JIM FUGLIE: View From The Prairie — Thin Ice

OK, Doug Burgum, this time you’re on thin ice with me. It’s that time of year. The ice is getting thinner and thinner. but YOUR ice is really thin right now.

This past summer, you used your thick billfold to try to become president by offering to send $20 gift cards to anyone sending you a dollar, so you could reach a threshold of X number of donors in time to qualify for participation in the Republican presidential candidates’ debate. It was a cheap trick. Well, not so cheap, but still a gimmick only rich people could afford.

The Republicans set a donor threshold to try to weed out would-be candidates just looking for a venue to satisfy their egos but who realistically had no chance of becoming their candidate. I think the candidates needed 40,000 donors to their presidential campaigns. So every time someone sent Doug Burgum a dollar, it cost him $19 out of his own pocket. About three-quarters of a million dollars, I’d say.

Burgum had no realistic chance of getting 40,000 people to donate to his campaign, so his gimmick was, “If you send me a dollar, I’ll send you a $20 gift card.” Only a rich guy would resort to a trick like that.

Well, I did it. And the result was a bunch of e-mails from him along the way before he quit the race a few months later because I had to give him my e-mail address and phone number to get the gift card.

I got the card, and used it to buy a nice bottle of wine. It cost me $19.50 with tax. I kept the remaining 50 cents.

I thought that was the last I’d hear from him once he dropped out. Wrong. Well, not really wrong. He hasn’t contacted me lately. But he gave my contact info to his lieutenant governor, Tammy Miller, who wants to succeed him. And she started sending me e-mails, a bunch of them. I wasn’t sure why she thought I would give her money, but then I remembered I had given my e-mail address to Burgum, and she obviously got it from him,\ because one of her early e-mails said, “Welcome back, JIm. No need to fill out your donor information again. Just fill out your payment information and donate with one more click.”

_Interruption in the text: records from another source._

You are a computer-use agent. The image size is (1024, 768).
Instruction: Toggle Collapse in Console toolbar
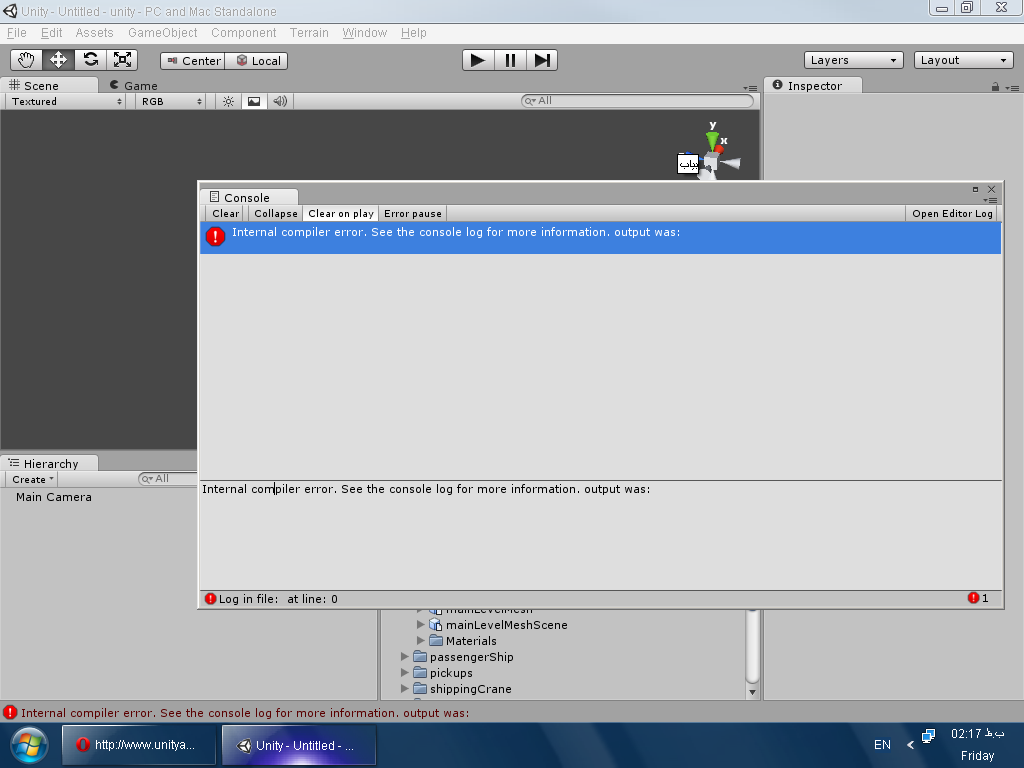pos(275,213)
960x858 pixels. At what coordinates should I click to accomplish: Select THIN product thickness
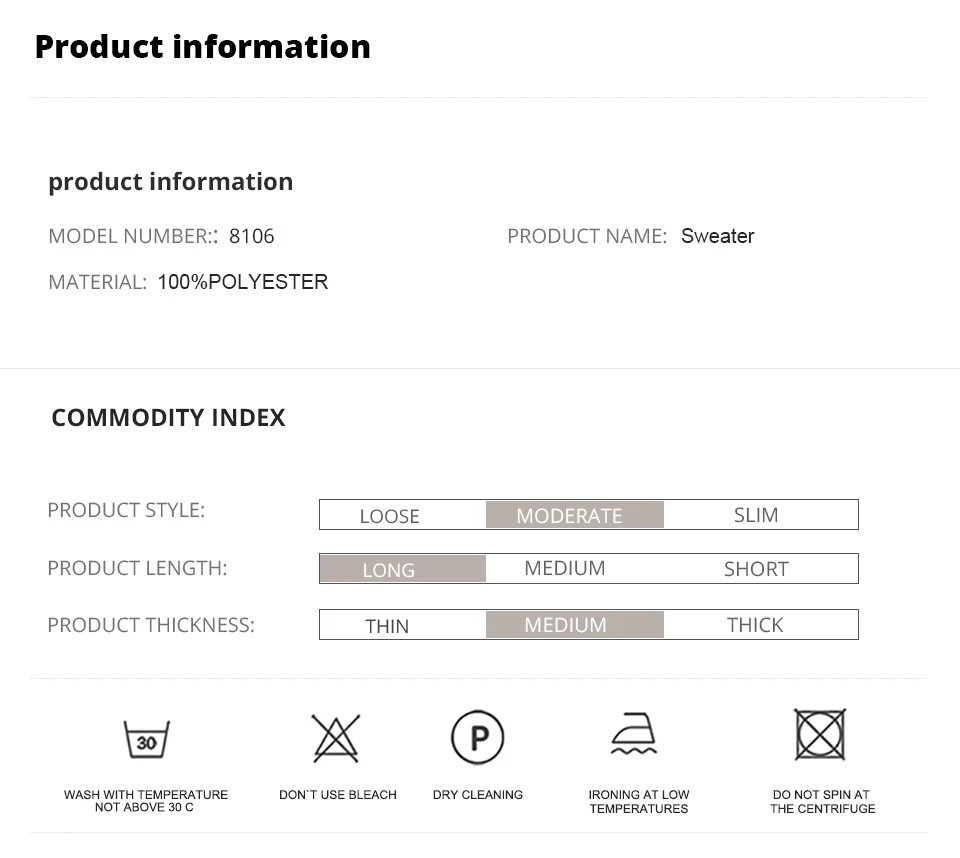click(x=387, y=626)
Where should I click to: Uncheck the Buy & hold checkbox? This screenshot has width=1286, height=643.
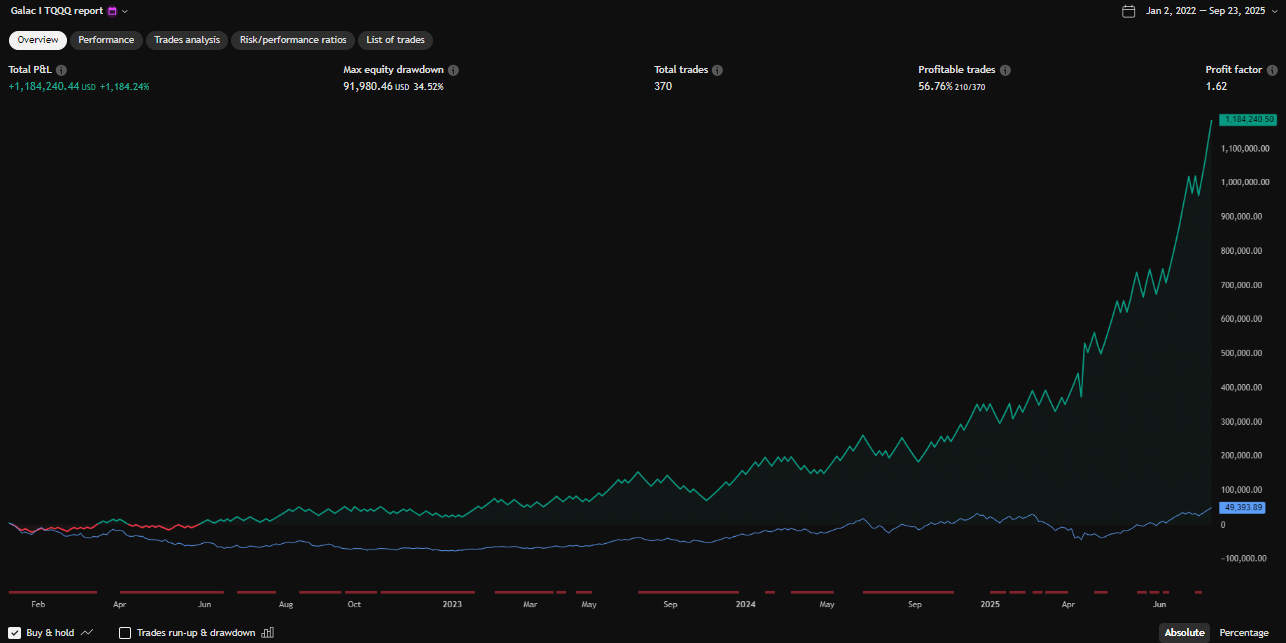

Welcome back? Sorry lady, I ain’t been there before. Oh, but Burgum has, and he gave you my e-mail address. Damn! Well, I didn’t bite. But the e-mails kept coming and they kept asking for money. “Welcome back, JIm. No need to fill out your donor information again. Just fill out your payment information and donate with one more click.”

One thing I noticed about Tammy is that she’s careless. She keeps spelling my first name JIm. Capital J, Capital I, small m.

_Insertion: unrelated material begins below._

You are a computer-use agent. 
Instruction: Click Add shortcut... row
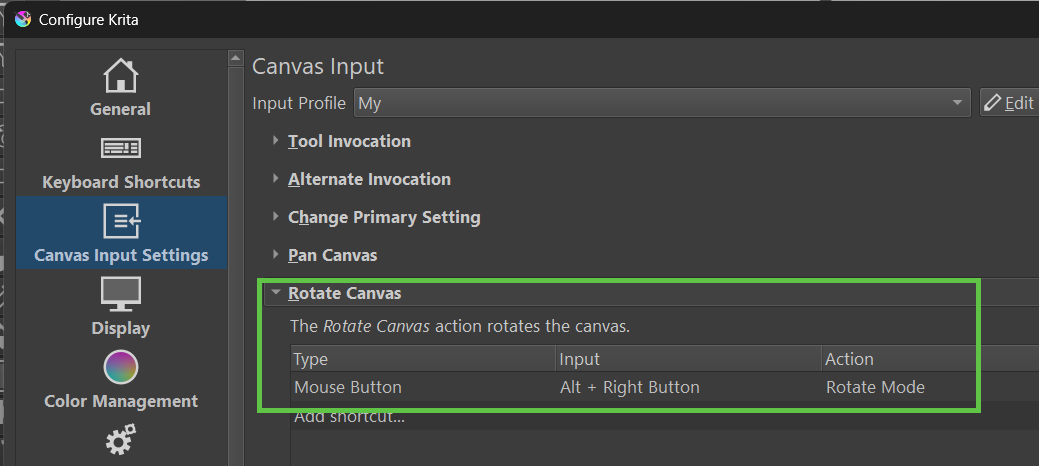[x=665, y=416]
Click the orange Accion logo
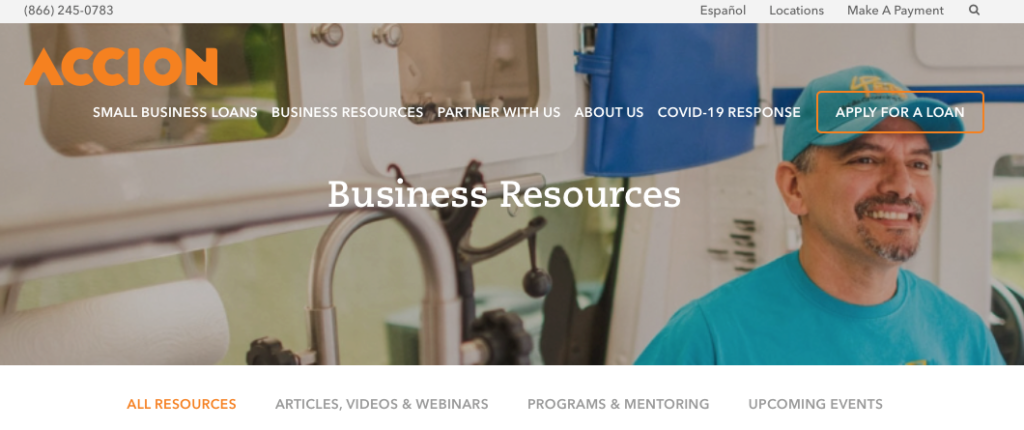Image resolution: width=1024 pixels, height=430 pixels. click(121, 67)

 Well, ignoring that, I’ve just been deleting them as fast as they come in. After reading her emails and campaign material, I realize she’s a phony as a three-dollar bill, with her talk of holding off the bad guys with a shotgun until the sheriff arrived. We don’t need a governor who takes a shotgun to work.

I wish, by the way, the next time some reporter interviews her, they would ask her to describe, in detail, one of those “numerous times” she had to hold a robber at gunpoint with her shotgun until the sheriff got there. I, for one, would like to know how she did that.

But I am still pissed at Burgum for sharing my contact info and donor history with her. I never gave him permission to do that.

But that was not as egregious as what he did this week.

On Wednesday I started getting text messages from the Trump campaign. Text messages to my personal cell phone. A lot of text messages. And guess what they said?

Welcome back JIm

No need to fill out your donor information again. Just fill out your payment information and donate with one more click.

“Welcome back JIm.” Capital J. Capital I. Small m.

“No need to fill out your donor information again.”



I think not. Where do you think Trump got my phone number? And the texts just keep on coming.

That Lara Trump, in case you don’t know, is Eric Trump’s wife. And the newly installed chairwoman of the Republican National Committee. So in his continuing kissing of Trump’s hind end (not a small target), Burgum has now shared his fundraising list and personal information from his own campaign to the RNC and the Trump campaign. Mine and everyone else’s. Including our cell phones. So we are now getting flooded with texts. Some people have to pay extra to their cell phone provider to get texts. I don’t, but some do. And they are going to have to pay for those texts.

Now, if I start getting phone solicitations, I’m really gonna be pissed.

Thin ice, Burgum. Thin f***ing ice.

2 thoughts on “JIM FUGLIE: View From The Prairie — Thin Ice”

  • Martin Fredricks March 16, 2024 at 1:25 pm

    Thanks for taking one for the team, JIm.

  • Neill E. Goltz March 19, 2024 at 9:12 am

    It’s pervasive. Everybody wants your email and phone number when you check in or make a purchase. I get text solicitations from Trump and I never gave a dollar to Doug!